- _WORK INSTRUCTION_
The response should be an exact copy of every record.

- _DATASET ENTRIES_

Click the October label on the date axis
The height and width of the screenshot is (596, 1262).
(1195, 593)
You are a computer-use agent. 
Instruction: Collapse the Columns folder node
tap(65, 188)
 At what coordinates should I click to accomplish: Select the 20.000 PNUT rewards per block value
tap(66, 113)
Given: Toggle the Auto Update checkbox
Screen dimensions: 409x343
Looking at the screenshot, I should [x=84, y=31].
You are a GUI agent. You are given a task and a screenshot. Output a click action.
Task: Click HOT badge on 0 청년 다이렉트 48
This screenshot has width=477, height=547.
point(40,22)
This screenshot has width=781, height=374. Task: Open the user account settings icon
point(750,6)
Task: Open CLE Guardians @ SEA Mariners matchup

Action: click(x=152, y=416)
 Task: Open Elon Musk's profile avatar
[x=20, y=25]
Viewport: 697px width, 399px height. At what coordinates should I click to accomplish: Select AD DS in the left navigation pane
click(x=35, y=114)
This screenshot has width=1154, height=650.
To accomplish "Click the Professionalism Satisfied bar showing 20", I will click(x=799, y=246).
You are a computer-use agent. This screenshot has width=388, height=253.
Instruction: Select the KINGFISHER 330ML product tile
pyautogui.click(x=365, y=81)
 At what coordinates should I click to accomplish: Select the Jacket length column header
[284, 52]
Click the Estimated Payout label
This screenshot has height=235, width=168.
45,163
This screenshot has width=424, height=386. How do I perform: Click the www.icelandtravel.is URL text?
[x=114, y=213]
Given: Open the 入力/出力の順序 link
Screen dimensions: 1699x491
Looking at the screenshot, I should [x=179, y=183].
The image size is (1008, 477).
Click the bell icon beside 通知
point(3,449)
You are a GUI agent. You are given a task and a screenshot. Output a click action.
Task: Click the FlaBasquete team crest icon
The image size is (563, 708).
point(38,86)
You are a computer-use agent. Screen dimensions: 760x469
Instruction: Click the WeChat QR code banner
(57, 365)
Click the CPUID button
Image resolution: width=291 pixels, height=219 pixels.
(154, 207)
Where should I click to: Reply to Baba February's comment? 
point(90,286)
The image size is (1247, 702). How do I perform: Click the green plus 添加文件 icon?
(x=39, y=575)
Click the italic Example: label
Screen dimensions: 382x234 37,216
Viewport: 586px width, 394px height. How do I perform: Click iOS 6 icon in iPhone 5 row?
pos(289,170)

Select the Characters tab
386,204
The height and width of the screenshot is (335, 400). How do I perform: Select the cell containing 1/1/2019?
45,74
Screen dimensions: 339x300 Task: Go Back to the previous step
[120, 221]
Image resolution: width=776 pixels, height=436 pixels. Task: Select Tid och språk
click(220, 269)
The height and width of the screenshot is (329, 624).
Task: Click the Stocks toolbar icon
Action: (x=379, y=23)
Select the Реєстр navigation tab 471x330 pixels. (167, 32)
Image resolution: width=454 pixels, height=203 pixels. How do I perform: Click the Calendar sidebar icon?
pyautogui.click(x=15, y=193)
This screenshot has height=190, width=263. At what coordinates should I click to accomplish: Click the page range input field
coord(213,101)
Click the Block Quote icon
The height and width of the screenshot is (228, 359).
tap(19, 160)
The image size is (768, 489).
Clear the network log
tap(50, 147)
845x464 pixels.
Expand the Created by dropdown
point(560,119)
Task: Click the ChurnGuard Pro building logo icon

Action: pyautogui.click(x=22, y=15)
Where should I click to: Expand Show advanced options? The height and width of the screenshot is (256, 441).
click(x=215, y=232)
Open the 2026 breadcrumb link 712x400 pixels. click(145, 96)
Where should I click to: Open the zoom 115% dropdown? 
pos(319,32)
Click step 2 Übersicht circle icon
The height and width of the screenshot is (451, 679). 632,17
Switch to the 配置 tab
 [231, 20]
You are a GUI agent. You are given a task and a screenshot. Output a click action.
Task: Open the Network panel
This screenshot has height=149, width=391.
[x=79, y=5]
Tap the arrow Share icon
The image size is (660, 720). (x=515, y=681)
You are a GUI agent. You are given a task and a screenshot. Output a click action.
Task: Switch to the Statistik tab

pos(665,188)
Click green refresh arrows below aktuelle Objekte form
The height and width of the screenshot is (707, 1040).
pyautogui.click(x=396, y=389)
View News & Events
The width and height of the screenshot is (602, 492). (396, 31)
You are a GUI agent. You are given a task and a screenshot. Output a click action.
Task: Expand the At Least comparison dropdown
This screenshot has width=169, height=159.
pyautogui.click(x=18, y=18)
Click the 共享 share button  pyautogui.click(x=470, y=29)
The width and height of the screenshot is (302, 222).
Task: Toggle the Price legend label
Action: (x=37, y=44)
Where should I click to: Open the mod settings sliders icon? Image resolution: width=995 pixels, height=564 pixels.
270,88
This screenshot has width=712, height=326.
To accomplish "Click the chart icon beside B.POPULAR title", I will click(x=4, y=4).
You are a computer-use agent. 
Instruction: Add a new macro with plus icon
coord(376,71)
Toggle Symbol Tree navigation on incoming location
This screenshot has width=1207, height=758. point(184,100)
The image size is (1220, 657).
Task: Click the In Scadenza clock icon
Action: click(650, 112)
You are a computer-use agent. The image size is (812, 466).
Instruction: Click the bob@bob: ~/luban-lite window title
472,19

- _TASK RESULT_
Click the October label on the date axis
The height and width of the screenshot is (596, 1262).
(1195, 593)
You are a computer-use agent. 
Instruction: Collapse the Columns folder node
tap(65, 188)
 At what coordinates should I click to accomplish: Select the 20.000 PNUT rewards per block value
tap(66, 113)
Given: Toggle the Auto Update checkbox
Screen dimensions: 409x343
Looking at the screenshot, I should [x=84, y=31].
You are a GUI agent. You are given a task and a screenshot. Output a click action.
Task: Click HOT badge on 0 청년 다이렉트 48
This screenshot has width=477, height=547.
point(40,22)
This screenshot has width=781, height=374. Task: Open the user account settings icon
point(750,6)
Task: Open CLE Guardians @ SEA Mariners matchup

Action: click(x=152, y=416)
 Task: Open Elon Musk's profile avatar
[x=20, y=25]
Viewport: 697px width, 399px height. At what coordinates should I click to accomplish: Select AD DS in the left navigation pane
click(x=35, y=114)
This screenshot has width=1154, height=650.
To accomplish "Click the Professionalism Satisfied bar showing 20", I will click(x=799, y=246).
You are a computer-use agent. This screenshot has width=388, height=253.
Instruction: Select the KINGFISHER 330ML product tile
pyautogui.click(x=365, y=81)
 At what coordinates should I click to accomplish: Select the Jacket length column header
[284, 52]
Click the Estimated Payout label
This screenshot has height=235, width=168.
45,163
This screenshot has width=424, height=386. How do I perform: Click the www.icelandtravel.is URL text?
[x=114, y=213]
Given: Open the 入力/出力の順序 link
Screen dimensions: 1699x491
Looking at the screenshot, I should [x=179, y=183].
The image size is (1008, 477).
Click the bell icon beside 通知
point(3,449)
You are a GUI agent. You are given a task and a screenshot. Output a click action.
Task: Click the FlaBasquete team crest icon
The image size is (563, 708).
point(38,86)
You are a computer-use agent. Screen dimensions: 760x469
Instruction: Click the WeChat QR code banner
(57, 365)
Click the CPUID button
Image resolution: width=291 pixels, height=219 pixels.
(154, 207)
Where should I click to: Reply to Baba February's comment? 
point(90,286)
The image size is (1247, 702). How do I perform: Click the green plus 添加文件 icon?
(x=39, y=575)
Click the italic Example: label
Screen dimensions: 382x234 37,216
Viewport: 586px width, 394px height. How do I perform: Click iOS 6 icon in iPhone 5 row?
pos(289,170)

Select the Characters tab
386,204
The height and width of the screenshot is (335, 400). How do I perform: Select the cell containing 1/1/2019?
45,74
Screen dimensions: 339x300 Task: Go Back to the previous step
[120, 221]
Image resolution: width=776 pixels, height=436 pixels. Task: Select Tid och språk
click(220, 269)
The height and width of the screenshot is (329, 624).
Task: Click the Stocks toolbar icon
Action: (x=379, y=23)
Select the Реєстр navigation tab 471x330 pixels. (167, 32)
Image resolution: width=454 pixels, height=203 pixels. How do I perform: Click the Calendar sidebar icon?
pyautogui.click(x=15, y=193)
This screenshot has height=190, width=263. At what coordinates should I click to accomplish: Click the page range input field
coord(213,101)
Click the Block Quote icon
The height and width of the screenshot is (228, 359).
tap(19, 160)
The image size is (768, 489).
Clear the network log
tap(50, 147)
845x464 pixels.
Expand the Created by dropdown
point(560,119)
Task: Click the ChurnGuard Pro building logo icon

Action: pyautogui.click(x=22, y=15)
Where should I click to: Expand Show advanced options? The height and width of the screenshot is (256, 441).
click(x=215, y=232)
Open the 2026 breadcrumb link 712x400 pixels. click(145, 96)
Where should I click to: Open the zoom 115% dropdown? 
pos(319,32)
Click step 2 Übersicht circle icon
The height and width of the screenshot is (451, 679). 632,17
Switch to the 配置 tab
 [231, 20]
You are a GUI agent. You are given a task and a screenshot. Output a click action.
Task: Open the Network panel
This screenshot has height=149, width=391.
[x=79, y=5]
Tap the arrow Share icon
The image size is (660, 720). (x=515, y=681)
You are a GUI agent. You are given a task and a screenshot. Output a click action.
Task: Switch to the Statistik tab

pos(665,188)
Click green refresh arrows below aktuelle Objekte form
The height and width of the screenshot is (707, 1040).
pyautogui.click(x=396, y=389)
View News & Events
The width and height of the screenshot is (602, 492). (396, 31)
You are a GUI agent. You are given a task and a screenshot. Output a click action.
Task: Expand the At Least comparison dropdown
This screenshot has width=169, height=159.
pyautogui.click(x=18, y=18)
Click the 共享 share button  pyautogui.click(x=470, y=29)
The width and height of the screenshot is (302, 222).
Task: Toggle the Price legend label
Action: (x=37, y=44)
Where should I click to: Open the mod settings sliders icon? Image resolution: width=995 pixels, height=564 pixels.
270,88
This screenshot has width=712, height=326.
To accomplish "Click the chart icon beside B.POPULAR title", I will click(x=4, y=4).
You are a computer-use agent. 
Instruction: Add a new macro with plus icon
coord(376,71)
Toggle Symbol Tree navigation on incoming location
This screenshot has width=1207, height=758. point(184,100)
The image size is (1220, 657).
Task: Click the In Scadenza clock icon
Action: click(650, 112)
You are a computer-use agent. The image size is (812, 466).
Instruction: Click the bob@bob: ~/luban-lite window title
472,19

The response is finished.